After the Anzac survivors of the trenches returned to their homelands after World War I, many admitted they went for a "bit of an adventure" or "foreign travel". Some also mentioned that they went because they felt coerced by social pressure and their compatriots' patriotic vitriol. Almost all were appalled by what they experienced.
During the Spanish Civil War, many foreigners joined up to fight for the Republican or Monarchist cause. Returning from both conflicts, many withdrew into solitude and some became anti-war advocates. Seumas McKee wrote about his experiences in I Was a Franco Soldier, admitting his folly for joining a fascist army all because it was Catholic. McKee was Irish. Others, like Ernest Hemingway and George Orwell, became great, opinion-changing writers.
It seems to me that, in the past decade, young men and women were also enticed to current military enterprises by clever posters or wilful and manipulative online propaganda. It is probable many Western young men and woman who left the comfort of their working or middle-class existence and spent time with their Islamic State hosts realised what a dummy they had been sold.

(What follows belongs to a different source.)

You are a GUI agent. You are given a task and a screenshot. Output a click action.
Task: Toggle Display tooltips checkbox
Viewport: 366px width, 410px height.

However, a lockout can have the opposite effect. By not allowing them reintegration, we may push them to further radicalisation, even if they decided their initial choice was stupid. Also, by removing their citizenship and passports, we make them other people's problem. If we allow them back, after facing possible criminal charges, they get a second chance, and may even teach others about their folly.
Of course, others who found an avenue for their bloodlust, may want to come home to die a martyr's death blowing up people. With those who want to do us harm at least, we know who they are and we can keep an eye on them.
Remember what a difference it may have made if Adolf Hitler had been allowed to enter Vienna's Academy of Fine Arts instead of being cited as "unfit for painting [pictures]" and thrown back on an unsuspecting and ill-prepared world.